Developed in response to a federal mandate that required each state to put together a Wildlife Action Plan to guarantee future State Wildlife Grants appropriations, the plan provides Pennsylvania with an unprecedented opportunity to focus its management and increase its understanding of birds, mammals, reptiles, amphibians, fishes, as well as invertebrates. Research projects in Pennsylvania currently being financed jointly by a SWG and state funding include studies of declining or endangered species such as the northern flying squirrel, Atlantic sturgeon, the eastern massasauga rattlesnake and the state's second Breeding Bird Atlas.

Pennsylvania's Wildlife Action Plan promotes and champions residents, businesses, organizations and government working together to attain sustainable wildlife populations, communities and ecosystems. Its goals are to: improve the scientific basis for making conservation decisions; conserve the state's biodiversity; cultivate a knowledgeable citizenry that supports and participates in wildlife conservation; ensure resources are available to conserve wildlife; and expand and improve the coordination of public agencies and other partners in wildlife conservation planning and implementation.

"The U.S. Fish and Wildlife Service asked Pennsylvania and every other state for a comprehensive wildlife action plan, an effort that required us and our conservation partners to think strategically about our individual and coordinated stewardship efforts," noted Game Commission Executive Director Carl G Roe. "What evolved from this extraordinary undertaking is a plan of action that defines where and how Pennsylvania should focus its resources and energy to more progressively and adequately manage the myriad members of Pennsylvania's diverse wildlife community."

Fish and Boat Commission Executive Director Dr. Doug Austen noted, "Our Wildlife Action Plan will dovetail with the work of other states to ensure nationwide consistency in the management of species of greatest conservation need, particularly those creatures with an overwhelming majority of their global range concentrated in Pennsylvania.

"The shorthead garter snake, for example, has robust populations in some locations in Pennsylvania," Dr. Austen said. "However, 90 percent of its global range occurs in the Commonwealth, so Pennsylvania has a high responsibility for the species' long-term survival.
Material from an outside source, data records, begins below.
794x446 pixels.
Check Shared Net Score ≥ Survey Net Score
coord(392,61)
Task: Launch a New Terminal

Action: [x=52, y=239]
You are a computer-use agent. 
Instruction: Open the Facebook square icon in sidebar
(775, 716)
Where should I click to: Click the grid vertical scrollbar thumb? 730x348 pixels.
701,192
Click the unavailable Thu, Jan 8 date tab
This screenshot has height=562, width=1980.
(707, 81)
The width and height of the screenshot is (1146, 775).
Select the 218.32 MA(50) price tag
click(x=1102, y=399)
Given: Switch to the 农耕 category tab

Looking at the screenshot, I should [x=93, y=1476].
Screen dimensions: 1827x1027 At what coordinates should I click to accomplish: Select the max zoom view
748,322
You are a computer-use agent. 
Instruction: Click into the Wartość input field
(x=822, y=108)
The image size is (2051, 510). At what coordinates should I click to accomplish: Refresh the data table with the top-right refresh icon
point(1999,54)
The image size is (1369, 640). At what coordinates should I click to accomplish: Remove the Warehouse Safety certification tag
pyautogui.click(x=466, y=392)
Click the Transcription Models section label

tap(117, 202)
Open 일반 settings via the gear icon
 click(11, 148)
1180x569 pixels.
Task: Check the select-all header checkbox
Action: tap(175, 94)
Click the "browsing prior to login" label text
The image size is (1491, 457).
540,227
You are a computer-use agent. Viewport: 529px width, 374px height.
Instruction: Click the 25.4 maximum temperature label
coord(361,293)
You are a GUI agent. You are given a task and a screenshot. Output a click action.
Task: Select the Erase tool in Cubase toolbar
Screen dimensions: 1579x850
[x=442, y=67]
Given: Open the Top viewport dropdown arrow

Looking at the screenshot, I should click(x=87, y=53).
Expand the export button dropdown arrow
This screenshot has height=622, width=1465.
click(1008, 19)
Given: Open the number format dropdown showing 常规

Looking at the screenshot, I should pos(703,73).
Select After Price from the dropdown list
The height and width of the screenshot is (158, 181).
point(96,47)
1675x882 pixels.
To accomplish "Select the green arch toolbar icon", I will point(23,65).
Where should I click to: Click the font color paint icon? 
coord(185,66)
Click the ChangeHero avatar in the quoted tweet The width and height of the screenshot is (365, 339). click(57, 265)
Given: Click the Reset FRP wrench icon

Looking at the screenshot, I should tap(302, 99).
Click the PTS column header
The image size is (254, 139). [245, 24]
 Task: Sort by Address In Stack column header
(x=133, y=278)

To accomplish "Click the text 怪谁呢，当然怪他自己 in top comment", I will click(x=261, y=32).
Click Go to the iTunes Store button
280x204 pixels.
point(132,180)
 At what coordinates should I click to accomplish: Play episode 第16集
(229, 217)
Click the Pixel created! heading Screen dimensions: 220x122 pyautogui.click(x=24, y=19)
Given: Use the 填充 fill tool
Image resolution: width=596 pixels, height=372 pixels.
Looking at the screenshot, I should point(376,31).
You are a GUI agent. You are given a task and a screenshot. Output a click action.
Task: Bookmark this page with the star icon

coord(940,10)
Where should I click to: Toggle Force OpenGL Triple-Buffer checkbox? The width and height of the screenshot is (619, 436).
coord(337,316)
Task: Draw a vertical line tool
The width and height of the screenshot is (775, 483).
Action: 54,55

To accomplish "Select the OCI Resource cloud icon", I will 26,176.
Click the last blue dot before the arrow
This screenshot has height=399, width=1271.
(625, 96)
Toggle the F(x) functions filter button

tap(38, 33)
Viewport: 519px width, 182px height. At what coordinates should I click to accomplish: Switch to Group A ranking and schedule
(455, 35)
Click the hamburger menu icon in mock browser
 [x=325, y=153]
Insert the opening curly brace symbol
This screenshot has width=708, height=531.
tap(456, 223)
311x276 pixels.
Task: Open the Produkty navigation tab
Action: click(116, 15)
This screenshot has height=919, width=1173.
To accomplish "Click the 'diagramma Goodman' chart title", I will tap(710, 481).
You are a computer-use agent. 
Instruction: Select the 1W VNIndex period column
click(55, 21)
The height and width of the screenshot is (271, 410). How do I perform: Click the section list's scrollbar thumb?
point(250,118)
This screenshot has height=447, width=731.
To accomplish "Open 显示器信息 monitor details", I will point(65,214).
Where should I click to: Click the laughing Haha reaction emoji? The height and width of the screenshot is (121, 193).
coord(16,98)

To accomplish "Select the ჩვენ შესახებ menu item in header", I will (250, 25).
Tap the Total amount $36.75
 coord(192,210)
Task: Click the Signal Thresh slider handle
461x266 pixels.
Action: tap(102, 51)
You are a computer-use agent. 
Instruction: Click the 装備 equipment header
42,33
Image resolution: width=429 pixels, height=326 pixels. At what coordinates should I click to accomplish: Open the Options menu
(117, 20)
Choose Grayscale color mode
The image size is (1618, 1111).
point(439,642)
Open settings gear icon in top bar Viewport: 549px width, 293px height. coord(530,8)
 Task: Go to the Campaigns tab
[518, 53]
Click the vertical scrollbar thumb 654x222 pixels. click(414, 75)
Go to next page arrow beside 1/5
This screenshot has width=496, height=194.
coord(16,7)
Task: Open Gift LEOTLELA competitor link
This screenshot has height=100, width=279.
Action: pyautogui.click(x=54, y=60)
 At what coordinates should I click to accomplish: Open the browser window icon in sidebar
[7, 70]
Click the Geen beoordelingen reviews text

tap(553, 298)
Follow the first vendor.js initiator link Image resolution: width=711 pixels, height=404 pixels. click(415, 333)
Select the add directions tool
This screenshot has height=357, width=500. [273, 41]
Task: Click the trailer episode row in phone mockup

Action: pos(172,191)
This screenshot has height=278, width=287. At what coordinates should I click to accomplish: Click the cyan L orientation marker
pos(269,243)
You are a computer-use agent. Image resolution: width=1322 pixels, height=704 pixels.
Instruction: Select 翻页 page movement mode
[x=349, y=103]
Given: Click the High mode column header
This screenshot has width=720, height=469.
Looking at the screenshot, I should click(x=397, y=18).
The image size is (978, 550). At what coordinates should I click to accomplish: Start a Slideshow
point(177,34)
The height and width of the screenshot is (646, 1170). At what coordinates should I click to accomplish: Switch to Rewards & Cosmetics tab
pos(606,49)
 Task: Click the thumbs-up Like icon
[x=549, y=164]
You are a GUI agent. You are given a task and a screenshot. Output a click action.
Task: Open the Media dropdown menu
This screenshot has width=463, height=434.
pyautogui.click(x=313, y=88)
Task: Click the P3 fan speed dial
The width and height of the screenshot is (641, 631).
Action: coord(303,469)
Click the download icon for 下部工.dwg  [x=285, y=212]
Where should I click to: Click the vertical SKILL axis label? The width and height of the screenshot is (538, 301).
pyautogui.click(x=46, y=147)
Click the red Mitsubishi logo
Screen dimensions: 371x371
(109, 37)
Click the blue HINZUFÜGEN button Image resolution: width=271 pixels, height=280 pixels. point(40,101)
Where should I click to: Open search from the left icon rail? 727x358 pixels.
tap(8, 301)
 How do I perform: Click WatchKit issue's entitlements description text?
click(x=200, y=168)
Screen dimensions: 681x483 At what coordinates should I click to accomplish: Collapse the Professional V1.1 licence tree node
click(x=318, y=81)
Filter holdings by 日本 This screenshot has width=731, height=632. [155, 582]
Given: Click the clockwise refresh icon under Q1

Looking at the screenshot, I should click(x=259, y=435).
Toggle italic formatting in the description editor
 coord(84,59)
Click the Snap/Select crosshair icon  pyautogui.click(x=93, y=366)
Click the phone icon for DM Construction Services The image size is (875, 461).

If we lose it here, it will likely be gone everywhere."

Although Pennsylvania's Wildlife Action Plan focuses management attention primarily on species of greatest conservation need, its theme is to monitor and manage all fish and wildlife proactively, instead of waiting until declining species require crisis care to resuscitate their populations. The ecology-rooted plan also strives to create a conservation consciousness that will better protect Pennsylvania's vast wildlife community and the varied habitats it is dependent upon.

But the unfortunate reality is that many species currently are under the radar of Pennsylvania's ongoing fish and wildlife management programs. Their population densities and range - as well as threats they face - are mostly unverified, and predominantly unknown.

An infusion of state funding or new revenue streams is needed to cover the currently unmanaged or under-managed species identified in the Wildlife Action Plan, particularly as declining hunting and fishing license sales continue to impact the programs of the Game Commission and Fish and Boat Commission.

Managing the state's fish and wildlife resources properly has always been a bigger job than what could be financed through selling hunting and fishing licenses. Over the past 20 years, declining license sales and increasing management responsibilities have contributed to further distance many species from the management attention they require, or likely never received in the first place.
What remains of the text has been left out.